Kang Seung-woo is the Business Desk editor at The Korea Times. Prior to this position, he covered politics, national affairs, finance and sports.
Banks lending to be restricted
By Kang Seung-woo
Korea will come up with tighter lending regulations on banks to try and rein in household debt, the head of the nation’s financial watchdog said Thursday.
“The financial watchdog will seek to stem excessive growth of household debt and make efforts to amend its structure to soften the impacts of rate hikes,” Financial Supervisory Service (FSS) Governor Kwon Hyouk-se said in a forum held at the National Assembly.
His remarks came after the country’s household debt hit a record 801.4 trillion won as of the end of the first quarter, with debt per household reaching 46.11 million won, up 7.7 million won from three years ago.
In addition, households' capacity to repay debt worsened during the same period as debt increases outpaced the growth of gross national disposable income in the past 10 years, with the amount owed averaging an annual 10 percent increase, compared with the latter’s 5 percent.
As part of supervising the soundness of financial institutions, Kwon said the FSS will closely monitor lending practices and tighten control on the loan-to-deposit ratio to keep excessive growth in check.
The loan-to-deposit ratio, the measurement of a lender’s solvency, is the percentage of a bank’s loans to its deposits. The higher the ratio is, the more the bank depends on borrowed funds.

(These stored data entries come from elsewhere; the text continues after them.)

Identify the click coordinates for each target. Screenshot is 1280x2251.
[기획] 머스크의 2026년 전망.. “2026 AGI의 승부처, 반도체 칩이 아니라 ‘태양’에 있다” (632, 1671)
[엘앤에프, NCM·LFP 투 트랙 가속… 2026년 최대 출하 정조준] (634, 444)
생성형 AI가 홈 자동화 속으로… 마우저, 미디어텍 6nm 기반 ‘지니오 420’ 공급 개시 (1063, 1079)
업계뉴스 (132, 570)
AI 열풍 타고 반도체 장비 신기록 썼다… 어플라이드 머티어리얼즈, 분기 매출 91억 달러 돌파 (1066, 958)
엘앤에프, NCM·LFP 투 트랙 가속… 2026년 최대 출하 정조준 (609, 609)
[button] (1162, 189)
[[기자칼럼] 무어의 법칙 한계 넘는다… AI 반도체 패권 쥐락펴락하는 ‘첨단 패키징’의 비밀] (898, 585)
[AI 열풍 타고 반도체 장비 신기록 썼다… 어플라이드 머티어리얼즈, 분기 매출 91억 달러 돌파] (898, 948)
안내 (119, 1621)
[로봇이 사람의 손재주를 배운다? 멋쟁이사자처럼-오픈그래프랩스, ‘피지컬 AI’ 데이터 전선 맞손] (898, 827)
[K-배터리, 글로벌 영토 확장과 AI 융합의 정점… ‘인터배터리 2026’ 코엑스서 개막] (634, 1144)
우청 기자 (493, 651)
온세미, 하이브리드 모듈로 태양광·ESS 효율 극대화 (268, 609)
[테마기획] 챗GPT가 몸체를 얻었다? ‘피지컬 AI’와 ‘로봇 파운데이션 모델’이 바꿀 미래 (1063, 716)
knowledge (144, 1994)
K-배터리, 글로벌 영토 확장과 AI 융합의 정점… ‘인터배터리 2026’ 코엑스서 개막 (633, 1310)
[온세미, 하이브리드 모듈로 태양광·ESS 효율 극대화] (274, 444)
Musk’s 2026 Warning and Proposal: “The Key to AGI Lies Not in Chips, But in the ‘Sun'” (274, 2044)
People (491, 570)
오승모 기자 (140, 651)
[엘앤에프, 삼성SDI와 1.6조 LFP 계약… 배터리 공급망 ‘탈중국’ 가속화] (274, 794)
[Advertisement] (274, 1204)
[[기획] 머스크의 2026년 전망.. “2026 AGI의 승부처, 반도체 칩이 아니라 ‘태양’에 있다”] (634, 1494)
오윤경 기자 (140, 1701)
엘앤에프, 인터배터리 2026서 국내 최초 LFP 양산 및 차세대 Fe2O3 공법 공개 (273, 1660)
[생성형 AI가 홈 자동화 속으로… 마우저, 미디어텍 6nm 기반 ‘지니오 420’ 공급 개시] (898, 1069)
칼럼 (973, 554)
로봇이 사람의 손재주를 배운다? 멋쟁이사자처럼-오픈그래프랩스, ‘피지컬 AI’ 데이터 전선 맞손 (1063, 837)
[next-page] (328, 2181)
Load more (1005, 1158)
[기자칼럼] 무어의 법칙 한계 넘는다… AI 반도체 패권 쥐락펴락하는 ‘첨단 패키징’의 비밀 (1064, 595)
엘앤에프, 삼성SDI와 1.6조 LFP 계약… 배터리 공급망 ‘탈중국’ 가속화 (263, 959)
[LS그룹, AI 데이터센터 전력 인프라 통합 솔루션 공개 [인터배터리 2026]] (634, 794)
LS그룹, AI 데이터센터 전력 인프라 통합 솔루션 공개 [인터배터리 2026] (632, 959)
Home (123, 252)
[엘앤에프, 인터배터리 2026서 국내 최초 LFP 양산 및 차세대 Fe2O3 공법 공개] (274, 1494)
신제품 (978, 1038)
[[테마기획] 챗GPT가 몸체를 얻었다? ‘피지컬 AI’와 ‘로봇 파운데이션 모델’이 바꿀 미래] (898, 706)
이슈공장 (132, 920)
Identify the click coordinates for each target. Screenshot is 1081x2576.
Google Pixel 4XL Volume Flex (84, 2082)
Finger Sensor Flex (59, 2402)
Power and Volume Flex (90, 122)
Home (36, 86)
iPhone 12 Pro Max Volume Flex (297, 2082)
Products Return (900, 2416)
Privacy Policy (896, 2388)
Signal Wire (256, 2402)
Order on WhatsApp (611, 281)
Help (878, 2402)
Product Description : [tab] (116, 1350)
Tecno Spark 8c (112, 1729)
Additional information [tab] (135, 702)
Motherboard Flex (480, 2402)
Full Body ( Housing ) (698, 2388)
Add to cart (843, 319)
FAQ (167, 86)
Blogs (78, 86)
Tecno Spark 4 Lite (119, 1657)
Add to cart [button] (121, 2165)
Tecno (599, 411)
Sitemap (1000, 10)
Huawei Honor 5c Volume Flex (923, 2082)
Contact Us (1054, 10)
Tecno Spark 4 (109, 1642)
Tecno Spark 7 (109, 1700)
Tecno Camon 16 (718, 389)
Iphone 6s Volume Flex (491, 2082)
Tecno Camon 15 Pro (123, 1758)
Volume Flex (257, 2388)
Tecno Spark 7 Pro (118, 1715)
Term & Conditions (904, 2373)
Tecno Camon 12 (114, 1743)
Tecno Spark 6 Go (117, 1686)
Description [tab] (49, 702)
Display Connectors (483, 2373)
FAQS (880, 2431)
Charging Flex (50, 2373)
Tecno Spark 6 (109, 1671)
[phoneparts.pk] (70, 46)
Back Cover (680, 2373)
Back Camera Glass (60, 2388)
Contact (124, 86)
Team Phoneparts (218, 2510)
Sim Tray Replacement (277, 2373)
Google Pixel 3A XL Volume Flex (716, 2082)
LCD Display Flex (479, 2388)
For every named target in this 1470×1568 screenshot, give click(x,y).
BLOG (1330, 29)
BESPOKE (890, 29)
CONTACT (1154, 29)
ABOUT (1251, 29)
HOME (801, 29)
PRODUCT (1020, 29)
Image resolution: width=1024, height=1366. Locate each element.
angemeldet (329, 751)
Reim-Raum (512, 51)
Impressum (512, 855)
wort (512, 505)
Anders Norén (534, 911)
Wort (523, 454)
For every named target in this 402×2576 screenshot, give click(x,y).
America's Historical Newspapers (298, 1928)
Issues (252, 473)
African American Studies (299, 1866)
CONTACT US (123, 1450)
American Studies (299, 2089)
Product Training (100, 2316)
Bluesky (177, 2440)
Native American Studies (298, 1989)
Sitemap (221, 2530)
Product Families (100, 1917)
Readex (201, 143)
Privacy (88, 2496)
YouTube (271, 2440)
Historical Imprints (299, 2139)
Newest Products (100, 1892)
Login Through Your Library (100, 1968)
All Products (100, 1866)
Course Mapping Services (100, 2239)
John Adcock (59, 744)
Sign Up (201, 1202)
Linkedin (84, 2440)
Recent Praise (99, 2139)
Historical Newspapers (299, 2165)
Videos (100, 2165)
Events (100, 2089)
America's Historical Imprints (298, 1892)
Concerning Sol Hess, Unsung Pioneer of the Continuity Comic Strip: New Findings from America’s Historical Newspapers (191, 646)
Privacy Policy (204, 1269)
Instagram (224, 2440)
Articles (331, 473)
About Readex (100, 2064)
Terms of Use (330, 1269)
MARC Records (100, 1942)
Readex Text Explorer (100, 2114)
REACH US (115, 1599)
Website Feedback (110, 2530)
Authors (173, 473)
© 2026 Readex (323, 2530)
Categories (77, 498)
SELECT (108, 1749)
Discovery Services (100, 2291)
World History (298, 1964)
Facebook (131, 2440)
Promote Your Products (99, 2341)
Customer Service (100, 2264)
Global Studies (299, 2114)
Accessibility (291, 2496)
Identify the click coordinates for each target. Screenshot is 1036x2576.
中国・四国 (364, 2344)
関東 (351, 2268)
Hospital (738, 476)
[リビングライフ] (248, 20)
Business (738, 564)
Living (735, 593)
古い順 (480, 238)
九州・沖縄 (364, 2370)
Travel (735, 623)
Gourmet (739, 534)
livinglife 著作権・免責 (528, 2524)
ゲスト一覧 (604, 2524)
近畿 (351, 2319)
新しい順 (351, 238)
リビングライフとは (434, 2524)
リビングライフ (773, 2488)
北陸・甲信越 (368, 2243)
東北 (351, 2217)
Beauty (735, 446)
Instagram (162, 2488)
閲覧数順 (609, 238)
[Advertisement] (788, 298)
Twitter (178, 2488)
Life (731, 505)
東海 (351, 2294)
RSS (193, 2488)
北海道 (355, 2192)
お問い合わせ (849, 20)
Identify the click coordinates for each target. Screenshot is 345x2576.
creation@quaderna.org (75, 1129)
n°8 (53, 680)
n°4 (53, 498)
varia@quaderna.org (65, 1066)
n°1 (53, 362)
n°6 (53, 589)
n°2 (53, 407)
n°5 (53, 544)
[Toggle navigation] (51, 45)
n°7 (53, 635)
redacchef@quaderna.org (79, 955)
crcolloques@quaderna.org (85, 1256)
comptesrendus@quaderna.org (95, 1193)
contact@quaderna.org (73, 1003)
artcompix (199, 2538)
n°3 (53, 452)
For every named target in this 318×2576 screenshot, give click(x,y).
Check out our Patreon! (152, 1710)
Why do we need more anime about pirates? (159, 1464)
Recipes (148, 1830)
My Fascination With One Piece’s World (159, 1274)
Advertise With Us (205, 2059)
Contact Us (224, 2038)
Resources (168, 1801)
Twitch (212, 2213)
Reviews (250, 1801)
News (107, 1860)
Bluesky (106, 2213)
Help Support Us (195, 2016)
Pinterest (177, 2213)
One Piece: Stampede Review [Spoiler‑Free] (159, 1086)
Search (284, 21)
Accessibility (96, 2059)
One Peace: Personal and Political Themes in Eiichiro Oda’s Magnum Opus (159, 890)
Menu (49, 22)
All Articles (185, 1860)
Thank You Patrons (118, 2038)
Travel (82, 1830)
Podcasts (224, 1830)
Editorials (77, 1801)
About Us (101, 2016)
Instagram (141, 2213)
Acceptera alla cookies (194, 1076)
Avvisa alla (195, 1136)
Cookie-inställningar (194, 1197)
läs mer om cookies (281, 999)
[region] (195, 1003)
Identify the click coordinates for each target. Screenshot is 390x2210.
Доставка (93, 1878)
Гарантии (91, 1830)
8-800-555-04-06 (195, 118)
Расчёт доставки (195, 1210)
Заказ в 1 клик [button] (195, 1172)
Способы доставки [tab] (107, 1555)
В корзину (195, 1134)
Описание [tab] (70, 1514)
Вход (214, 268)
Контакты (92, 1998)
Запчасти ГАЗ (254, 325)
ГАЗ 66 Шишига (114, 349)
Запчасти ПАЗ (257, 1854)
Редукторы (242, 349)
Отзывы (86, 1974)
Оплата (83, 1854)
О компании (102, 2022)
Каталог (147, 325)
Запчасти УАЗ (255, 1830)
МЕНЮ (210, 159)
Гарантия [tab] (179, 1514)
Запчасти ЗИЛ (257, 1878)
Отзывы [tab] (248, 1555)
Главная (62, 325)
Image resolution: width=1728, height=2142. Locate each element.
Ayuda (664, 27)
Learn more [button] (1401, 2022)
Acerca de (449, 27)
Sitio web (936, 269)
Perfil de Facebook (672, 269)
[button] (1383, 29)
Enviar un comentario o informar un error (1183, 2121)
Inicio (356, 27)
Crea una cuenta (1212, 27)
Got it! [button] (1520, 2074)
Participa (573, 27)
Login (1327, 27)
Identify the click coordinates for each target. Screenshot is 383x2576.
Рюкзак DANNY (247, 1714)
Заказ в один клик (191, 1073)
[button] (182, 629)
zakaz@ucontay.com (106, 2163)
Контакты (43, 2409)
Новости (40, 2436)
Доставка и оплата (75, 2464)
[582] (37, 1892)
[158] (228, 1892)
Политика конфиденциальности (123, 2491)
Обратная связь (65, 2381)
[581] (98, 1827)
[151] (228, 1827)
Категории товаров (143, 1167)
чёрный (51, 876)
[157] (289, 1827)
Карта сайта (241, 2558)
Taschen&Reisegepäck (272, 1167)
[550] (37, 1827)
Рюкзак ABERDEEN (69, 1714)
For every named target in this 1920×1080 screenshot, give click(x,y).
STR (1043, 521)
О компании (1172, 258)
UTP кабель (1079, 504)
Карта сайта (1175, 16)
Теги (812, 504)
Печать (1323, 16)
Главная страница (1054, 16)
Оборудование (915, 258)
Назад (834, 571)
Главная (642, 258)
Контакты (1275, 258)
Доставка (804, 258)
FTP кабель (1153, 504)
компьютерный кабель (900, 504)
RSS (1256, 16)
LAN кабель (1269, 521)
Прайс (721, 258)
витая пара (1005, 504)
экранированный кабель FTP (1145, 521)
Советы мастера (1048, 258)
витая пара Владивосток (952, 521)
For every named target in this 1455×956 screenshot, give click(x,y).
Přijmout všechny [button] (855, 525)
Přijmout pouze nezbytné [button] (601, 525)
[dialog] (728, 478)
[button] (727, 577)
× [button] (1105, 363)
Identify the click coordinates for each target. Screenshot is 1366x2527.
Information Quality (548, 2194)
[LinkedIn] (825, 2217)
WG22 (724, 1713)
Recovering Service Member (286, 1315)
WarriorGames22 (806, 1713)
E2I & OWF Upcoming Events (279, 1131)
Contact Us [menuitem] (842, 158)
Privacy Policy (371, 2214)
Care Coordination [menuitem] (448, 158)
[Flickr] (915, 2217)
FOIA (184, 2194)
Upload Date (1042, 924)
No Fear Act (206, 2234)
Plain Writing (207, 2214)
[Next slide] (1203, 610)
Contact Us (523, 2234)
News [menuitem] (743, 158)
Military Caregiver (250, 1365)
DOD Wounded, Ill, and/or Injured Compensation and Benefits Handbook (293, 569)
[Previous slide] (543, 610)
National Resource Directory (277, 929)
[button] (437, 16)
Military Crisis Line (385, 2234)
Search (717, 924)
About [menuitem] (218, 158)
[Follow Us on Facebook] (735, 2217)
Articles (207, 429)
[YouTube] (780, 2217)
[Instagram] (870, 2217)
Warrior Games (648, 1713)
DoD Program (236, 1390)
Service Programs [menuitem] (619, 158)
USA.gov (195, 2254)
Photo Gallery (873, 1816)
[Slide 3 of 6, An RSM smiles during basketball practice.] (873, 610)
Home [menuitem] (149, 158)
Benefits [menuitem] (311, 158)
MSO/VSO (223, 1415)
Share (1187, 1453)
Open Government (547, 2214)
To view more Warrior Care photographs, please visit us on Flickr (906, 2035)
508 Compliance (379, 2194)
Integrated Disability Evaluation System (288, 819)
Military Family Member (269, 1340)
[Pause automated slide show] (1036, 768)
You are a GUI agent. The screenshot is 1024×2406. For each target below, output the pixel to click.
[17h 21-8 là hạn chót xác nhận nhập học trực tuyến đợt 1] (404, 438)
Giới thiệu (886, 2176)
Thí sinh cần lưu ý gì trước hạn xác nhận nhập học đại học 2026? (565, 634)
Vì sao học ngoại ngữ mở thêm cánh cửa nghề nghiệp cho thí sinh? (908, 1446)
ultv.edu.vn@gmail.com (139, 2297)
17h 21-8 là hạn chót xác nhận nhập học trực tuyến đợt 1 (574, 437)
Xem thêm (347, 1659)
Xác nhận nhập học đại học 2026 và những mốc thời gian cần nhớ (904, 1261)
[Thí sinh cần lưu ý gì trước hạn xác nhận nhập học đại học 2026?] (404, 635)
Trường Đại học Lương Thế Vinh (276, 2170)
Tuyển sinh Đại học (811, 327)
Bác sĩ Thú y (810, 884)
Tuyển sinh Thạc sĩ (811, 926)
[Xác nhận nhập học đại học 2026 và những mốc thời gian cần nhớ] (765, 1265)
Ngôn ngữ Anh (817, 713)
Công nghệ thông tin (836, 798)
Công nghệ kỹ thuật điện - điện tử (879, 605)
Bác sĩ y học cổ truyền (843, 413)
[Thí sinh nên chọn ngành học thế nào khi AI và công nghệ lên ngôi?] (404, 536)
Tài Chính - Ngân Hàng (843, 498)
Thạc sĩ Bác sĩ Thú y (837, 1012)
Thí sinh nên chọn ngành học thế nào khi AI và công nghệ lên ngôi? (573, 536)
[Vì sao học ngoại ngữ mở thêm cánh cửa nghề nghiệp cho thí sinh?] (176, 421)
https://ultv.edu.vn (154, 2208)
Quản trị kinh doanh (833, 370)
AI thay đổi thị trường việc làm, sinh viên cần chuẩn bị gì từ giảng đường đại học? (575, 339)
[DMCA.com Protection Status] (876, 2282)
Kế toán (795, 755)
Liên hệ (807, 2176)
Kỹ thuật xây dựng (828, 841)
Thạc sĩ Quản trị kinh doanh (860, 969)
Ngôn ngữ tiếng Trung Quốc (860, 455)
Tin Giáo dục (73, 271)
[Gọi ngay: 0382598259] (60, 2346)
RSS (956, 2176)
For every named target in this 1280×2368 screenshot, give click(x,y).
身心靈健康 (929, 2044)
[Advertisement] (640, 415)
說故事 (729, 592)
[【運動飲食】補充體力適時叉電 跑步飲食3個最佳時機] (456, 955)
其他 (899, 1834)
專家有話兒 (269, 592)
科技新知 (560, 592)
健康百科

The financial watchdog also intends to order non-banking institutions whose main customers are those with low credit ratings and small-income earners to increase loan-loss provisions in a bid to push for strong risk management.
He added that the FSS will encourage lenders to beef up long-term fixed-rate loans rather than floating-rate debt to prevent households from being exposed to risks if interest rates rise and to restrain the lending practice of stretching the principal payment period.
Kwon also said that the number of financially struggling savings banks will come to light by late September.
“The financial authorities expect to see how many savings banks are insolvent by late September, as the banks’ capital-adequacy ratio set by the Bank for International Settlements (BIS) will be announced and accounting firms will be done with auditing at that time,” Kwon said. “The FSS plans to overhaul the troubled sector and we will hammer out the details with the Financial Services Commission (FSC).”
The FSS is the executive arm of FSC.
The savings bank scandal has been wreaking havoc on the nation’s financial industry after soured construction loans hit the secondary lenders hard.
Since January this year, the FSC has suspended the operations of eight savings banks including Busan Mutual Savings Bank, the largest by assets in the country, due to liquidity shortages.
As of Thursday, one entity has been sold to Woori Financial Group, the nation’s No. 2 banking group ― the remainder is also up for sale.
“Based on inspections, the FSS will force distressed savings banks to clean their balance sheets and if they fail to live up to expectations, we will intensively restructure them,” Kwon said.